Vos consignes: Recopiez mot pour mot l'intégralité du texte sur la transmission du virus aux vaches par les insectes piqueurs.

Document source:
----------
Une vache qui semble en bonne santé peut donc porter le virus, et même le transmettre aux autres, par l'intermédiaire des mouches piqueuses ou des taons qui le transportent pendant quelques heures. Et "les insectes piqueurs peuvent se déplacer sur un rayon limité de quelques centaines de mètres à quelques kilomètres maximum", rappelle un dossier du gouvernement (PDF). Le nombre d'élevages à risque autour d'une vache contaminée est donc limité, ce qui permet d'envisager une éradication de la maladie.
----------
Données d'entrée:
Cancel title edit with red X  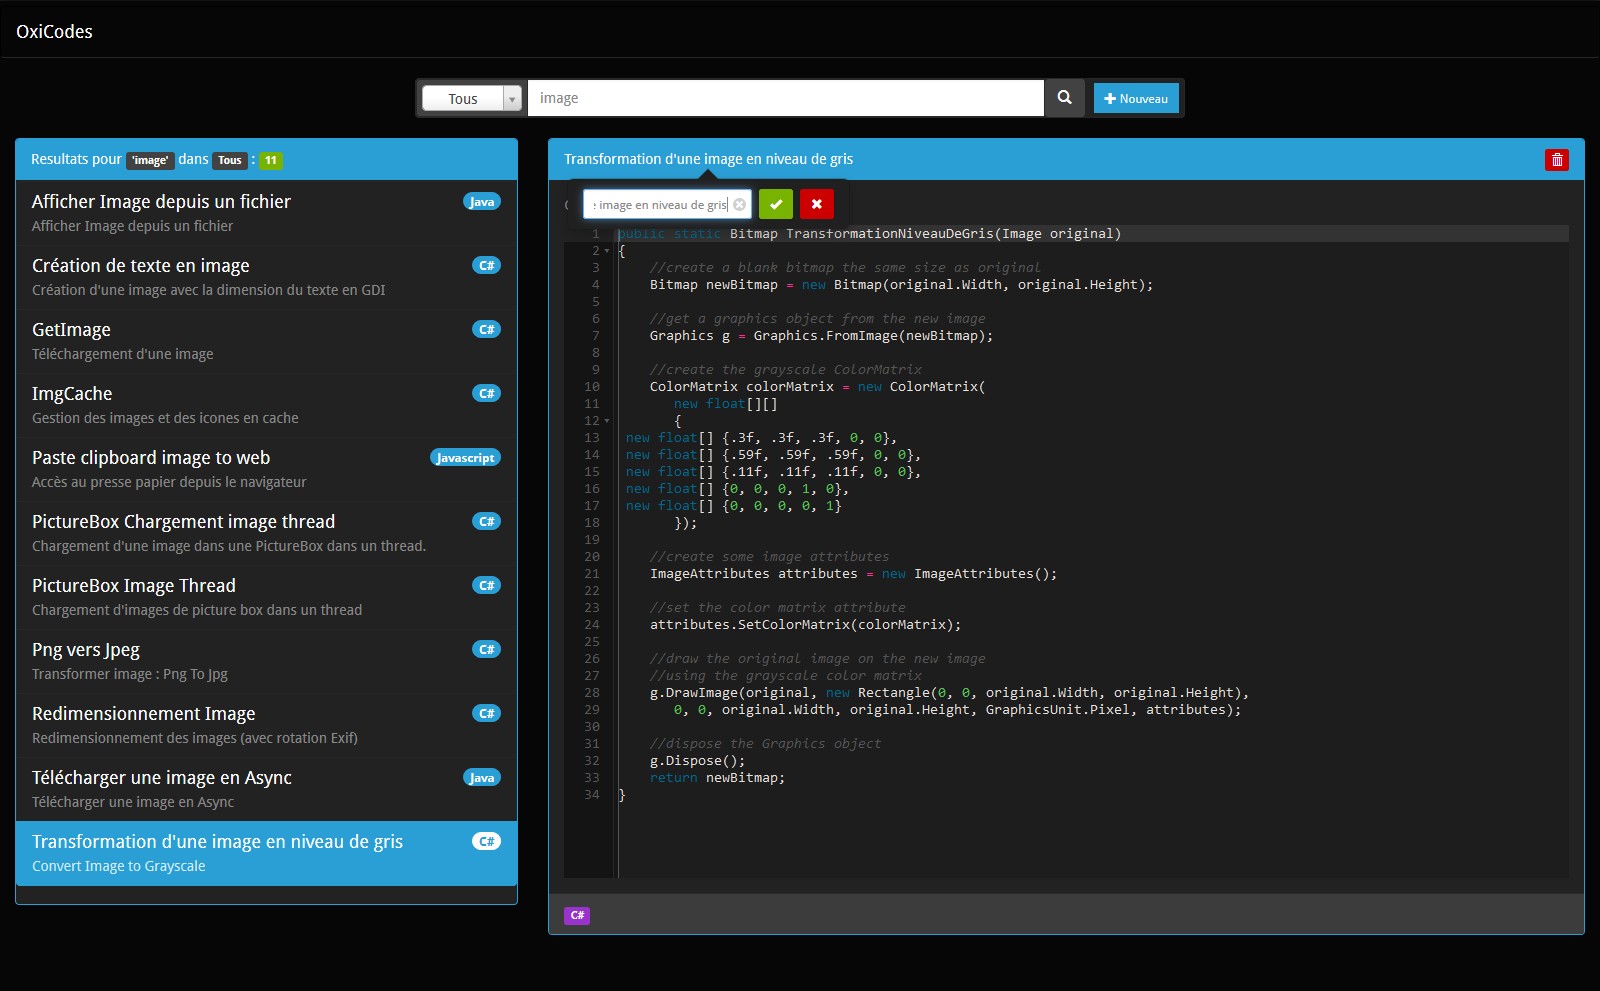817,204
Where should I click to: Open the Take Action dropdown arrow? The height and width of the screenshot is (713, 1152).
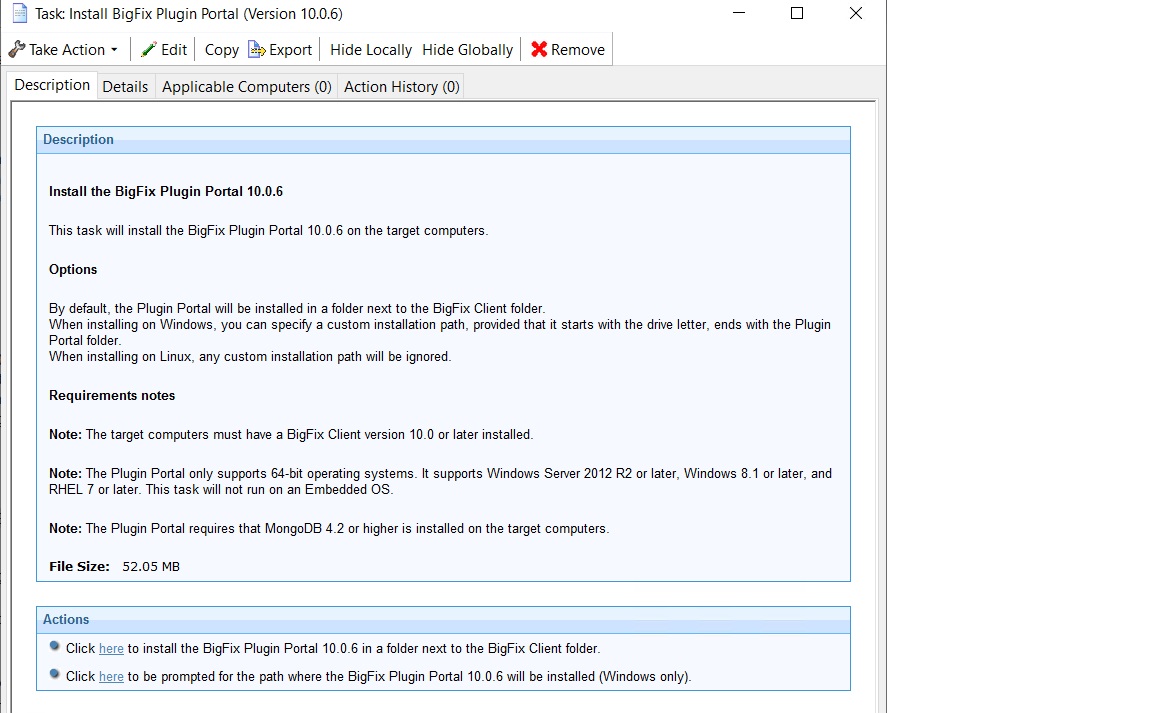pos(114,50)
----------
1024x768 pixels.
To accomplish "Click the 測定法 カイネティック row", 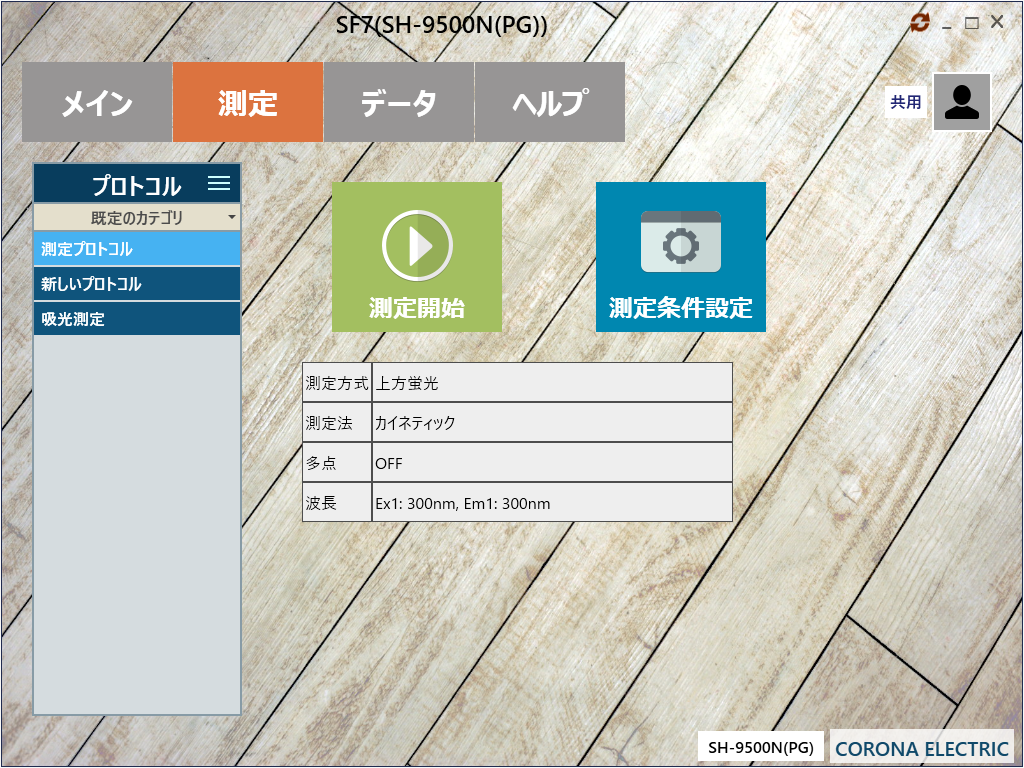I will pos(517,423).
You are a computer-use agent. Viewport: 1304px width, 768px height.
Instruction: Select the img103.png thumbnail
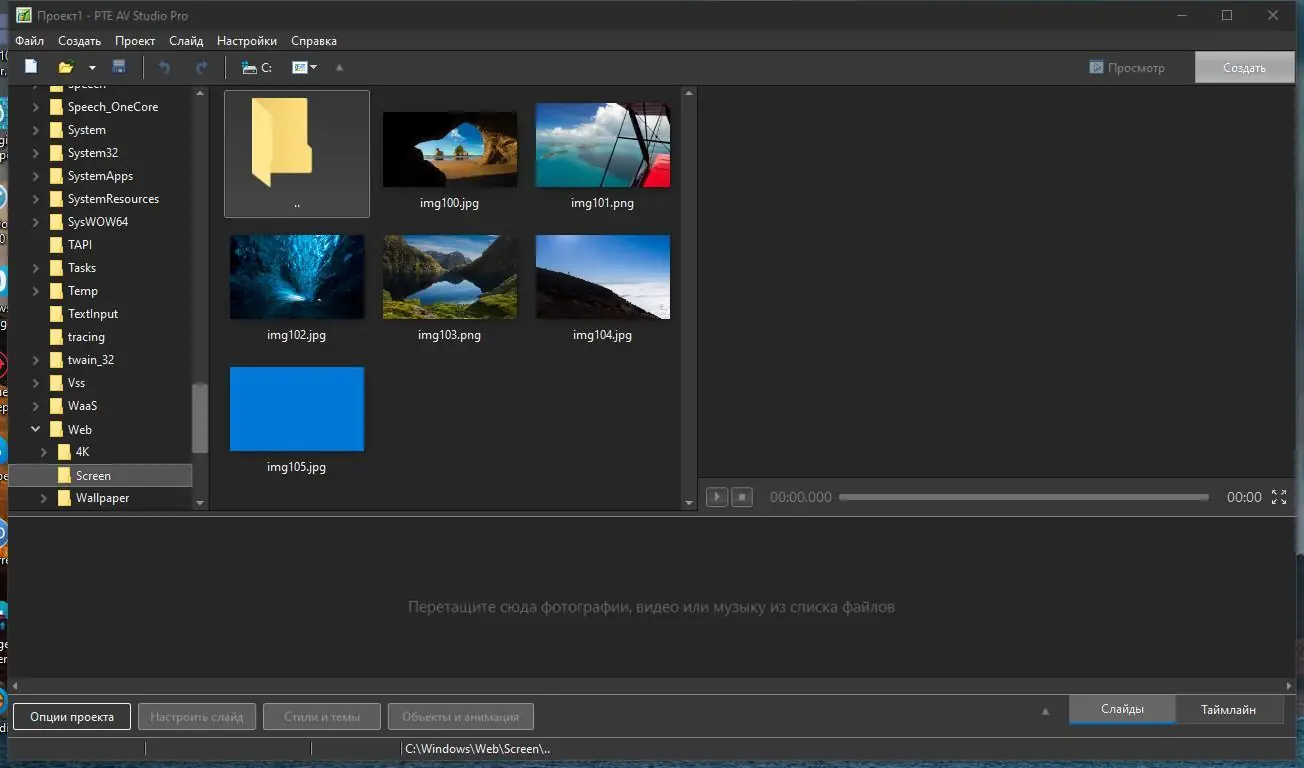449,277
----------
Solution du problème:
Une vache qui semble en bonne santé peut donc porter le virus, et même le transmettre aux autres, par l'intermédiaire des mouches piqueuses ou des taons qui le transportent pendant quelques heures. Et "les insectes piqueurs peuvent se déplacer sur un rayon limité de quelques centaines de mètres à quelques kilomètres maximum", rappelle un dossier du gouvernement (PDF). Le nombre d'élevages à risque autour d'une vache contaminée est donc limité, ce qui permet d'envisager une éradication de la maladie.